**TO BE DONE**:
Put the lines of the entries below into a JSON list of strings, one string per line with blank lines omitted, starting at the line that contains "Describe the element at coordinates (186, 39)" and ending at the line that contains "center [864, 496].". Include only those lines.

**INPUT RECORDS**:

---

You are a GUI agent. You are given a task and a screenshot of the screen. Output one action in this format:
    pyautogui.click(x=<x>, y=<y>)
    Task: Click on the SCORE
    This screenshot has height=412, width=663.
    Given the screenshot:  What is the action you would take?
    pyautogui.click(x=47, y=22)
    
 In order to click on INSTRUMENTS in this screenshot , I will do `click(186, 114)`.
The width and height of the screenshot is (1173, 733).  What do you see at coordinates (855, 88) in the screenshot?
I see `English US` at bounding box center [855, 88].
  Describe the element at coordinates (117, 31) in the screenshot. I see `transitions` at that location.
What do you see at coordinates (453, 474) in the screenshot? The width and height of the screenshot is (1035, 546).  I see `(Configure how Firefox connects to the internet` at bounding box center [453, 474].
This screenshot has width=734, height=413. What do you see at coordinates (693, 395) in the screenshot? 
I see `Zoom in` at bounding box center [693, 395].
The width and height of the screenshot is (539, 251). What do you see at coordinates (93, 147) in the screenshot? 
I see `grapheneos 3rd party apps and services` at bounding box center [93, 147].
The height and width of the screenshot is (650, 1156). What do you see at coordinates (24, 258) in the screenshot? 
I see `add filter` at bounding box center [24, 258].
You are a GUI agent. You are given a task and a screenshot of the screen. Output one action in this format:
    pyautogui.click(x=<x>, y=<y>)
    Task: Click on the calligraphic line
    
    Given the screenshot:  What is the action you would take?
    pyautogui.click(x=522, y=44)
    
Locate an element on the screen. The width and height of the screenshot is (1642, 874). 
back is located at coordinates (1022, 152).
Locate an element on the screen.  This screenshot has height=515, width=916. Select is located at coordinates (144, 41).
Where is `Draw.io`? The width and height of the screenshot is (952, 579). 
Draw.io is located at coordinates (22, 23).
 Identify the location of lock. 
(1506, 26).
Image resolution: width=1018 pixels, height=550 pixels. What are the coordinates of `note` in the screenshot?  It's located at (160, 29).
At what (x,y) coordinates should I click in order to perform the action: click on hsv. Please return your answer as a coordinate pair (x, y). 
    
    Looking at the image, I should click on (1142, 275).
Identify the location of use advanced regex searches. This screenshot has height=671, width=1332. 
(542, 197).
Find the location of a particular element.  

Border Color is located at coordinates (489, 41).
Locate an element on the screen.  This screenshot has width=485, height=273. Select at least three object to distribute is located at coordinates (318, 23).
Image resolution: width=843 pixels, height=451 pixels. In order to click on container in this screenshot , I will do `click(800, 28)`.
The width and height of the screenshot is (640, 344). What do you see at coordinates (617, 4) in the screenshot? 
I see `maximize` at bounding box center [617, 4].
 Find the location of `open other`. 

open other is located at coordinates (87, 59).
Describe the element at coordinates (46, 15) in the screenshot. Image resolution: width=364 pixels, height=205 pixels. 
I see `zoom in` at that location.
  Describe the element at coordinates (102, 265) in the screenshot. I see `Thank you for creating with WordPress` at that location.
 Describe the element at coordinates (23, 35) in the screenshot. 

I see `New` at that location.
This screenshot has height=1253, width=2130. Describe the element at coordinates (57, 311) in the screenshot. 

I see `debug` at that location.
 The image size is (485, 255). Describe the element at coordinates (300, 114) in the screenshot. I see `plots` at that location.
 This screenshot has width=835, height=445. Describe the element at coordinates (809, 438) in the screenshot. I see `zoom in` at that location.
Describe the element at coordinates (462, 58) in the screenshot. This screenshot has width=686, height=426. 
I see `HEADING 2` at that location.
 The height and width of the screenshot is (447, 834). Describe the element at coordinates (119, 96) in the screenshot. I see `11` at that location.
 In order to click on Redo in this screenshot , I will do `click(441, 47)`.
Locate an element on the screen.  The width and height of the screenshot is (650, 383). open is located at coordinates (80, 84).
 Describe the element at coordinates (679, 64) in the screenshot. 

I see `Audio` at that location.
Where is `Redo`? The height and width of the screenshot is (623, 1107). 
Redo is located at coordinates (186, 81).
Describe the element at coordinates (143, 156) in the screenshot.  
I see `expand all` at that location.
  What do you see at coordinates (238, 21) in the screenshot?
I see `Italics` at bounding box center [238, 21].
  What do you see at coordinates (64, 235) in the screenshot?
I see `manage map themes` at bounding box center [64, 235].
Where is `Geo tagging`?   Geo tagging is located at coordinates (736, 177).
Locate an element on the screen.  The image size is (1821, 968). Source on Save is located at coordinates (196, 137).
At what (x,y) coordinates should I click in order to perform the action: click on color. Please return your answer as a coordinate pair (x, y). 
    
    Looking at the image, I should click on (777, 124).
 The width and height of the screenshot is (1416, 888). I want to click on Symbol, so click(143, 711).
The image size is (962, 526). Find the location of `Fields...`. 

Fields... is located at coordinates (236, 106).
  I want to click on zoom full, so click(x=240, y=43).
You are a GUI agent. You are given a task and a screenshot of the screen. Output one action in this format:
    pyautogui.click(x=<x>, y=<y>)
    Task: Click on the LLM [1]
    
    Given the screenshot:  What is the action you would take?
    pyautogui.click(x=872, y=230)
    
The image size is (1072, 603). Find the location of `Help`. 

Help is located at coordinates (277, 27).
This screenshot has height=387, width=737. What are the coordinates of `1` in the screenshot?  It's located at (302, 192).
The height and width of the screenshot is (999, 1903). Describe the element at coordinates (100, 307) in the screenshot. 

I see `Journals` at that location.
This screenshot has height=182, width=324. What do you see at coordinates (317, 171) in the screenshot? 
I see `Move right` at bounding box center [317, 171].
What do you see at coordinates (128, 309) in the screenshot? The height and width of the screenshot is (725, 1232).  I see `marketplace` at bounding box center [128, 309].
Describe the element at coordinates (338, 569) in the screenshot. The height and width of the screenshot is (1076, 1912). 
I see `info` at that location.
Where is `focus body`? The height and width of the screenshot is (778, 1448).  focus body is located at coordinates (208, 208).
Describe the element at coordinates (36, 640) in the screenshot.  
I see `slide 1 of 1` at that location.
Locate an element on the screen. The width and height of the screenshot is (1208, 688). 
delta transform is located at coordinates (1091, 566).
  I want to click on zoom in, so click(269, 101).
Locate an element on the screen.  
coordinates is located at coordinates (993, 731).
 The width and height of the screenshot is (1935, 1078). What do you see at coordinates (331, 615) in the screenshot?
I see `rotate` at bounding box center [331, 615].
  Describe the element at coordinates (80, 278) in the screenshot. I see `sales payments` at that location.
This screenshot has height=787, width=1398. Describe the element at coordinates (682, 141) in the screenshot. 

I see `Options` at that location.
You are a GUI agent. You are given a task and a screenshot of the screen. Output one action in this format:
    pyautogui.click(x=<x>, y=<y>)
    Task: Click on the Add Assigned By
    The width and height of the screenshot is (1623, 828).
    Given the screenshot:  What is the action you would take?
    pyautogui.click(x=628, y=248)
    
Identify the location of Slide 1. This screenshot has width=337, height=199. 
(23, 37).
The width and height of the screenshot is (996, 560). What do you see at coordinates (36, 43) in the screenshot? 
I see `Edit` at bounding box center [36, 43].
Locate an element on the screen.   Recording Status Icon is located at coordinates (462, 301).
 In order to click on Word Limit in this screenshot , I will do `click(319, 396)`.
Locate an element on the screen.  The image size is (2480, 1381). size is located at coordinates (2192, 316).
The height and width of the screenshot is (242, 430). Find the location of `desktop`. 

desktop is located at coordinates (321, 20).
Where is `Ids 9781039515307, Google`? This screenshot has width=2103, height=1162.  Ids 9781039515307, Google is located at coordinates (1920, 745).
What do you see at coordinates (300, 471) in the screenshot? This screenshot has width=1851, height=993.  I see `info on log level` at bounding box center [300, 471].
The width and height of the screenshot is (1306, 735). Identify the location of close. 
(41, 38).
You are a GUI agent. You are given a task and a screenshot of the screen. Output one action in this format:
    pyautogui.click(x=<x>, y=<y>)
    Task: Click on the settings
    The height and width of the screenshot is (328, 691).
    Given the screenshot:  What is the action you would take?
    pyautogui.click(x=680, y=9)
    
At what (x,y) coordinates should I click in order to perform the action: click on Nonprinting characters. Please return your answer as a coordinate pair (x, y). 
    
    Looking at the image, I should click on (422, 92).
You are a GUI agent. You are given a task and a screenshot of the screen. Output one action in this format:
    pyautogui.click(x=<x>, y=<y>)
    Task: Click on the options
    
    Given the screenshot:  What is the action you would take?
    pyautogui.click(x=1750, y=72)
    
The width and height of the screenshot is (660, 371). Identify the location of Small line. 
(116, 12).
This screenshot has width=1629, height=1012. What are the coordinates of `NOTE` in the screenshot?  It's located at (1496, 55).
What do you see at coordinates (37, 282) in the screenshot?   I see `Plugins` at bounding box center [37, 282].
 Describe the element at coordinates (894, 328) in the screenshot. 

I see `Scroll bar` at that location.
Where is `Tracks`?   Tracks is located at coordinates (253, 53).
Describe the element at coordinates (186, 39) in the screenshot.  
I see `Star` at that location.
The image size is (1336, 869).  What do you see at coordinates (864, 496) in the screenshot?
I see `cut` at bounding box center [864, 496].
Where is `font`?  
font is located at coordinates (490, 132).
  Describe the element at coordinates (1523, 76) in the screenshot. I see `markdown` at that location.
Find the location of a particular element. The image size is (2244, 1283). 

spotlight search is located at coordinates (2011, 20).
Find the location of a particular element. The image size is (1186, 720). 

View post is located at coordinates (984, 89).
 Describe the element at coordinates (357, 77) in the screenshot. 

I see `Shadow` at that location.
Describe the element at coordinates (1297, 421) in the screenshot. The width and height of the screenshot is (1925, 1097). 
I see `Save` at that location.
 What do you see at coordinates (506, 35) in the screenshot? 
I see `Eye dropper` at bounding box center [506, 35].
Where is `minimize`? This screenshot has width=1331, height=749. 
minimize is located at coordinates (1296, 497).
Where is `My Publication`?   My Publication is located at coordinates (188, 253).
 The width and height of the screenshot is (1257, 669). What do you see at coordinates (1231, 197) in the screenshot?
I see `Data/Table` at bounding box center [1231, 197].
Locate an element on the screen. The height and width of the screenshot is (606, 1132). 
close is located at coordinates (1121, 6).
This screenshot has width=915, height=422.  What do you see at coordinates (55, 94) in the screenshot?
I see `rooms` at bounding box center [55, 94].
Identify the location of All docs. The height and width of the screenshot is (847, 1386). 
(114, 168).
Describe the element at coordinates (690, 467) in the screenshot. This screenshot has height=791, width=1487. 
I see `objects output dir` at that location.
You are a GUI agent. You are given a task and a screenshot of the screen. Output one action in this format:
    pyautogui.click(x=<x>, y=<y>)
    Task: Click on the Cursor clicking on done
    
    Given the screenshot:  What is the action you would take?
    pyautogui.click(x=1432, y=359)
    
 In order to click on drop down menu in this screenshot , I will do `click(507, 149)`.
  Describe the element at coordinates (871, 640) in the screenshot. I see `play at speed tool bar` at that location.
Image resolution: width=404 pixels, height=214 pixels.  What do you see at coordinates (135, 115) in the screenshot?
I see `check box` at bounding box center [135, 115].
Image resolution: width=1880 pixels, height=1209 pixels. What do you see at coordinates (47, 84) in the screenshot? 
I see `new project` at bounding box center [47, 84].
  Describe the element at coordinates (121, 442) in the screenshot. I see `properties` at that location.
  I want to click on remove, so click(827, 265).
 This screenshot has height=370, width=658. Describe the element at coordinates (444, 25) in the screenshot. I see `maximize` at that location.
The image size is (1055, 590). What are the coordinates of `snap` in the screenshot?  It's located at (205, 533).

---

**THE COMPLETED TASK**:
[
  "Describe the element at coordinates (186, 39) in the screenshot.  ",
  "I see `Star` at that location.",
  "The image size is (1336, 869).  What do you see at coordinates (864, 496) in the screenshot?",
  "I see `cut` at bounding box center [864, 496]."
]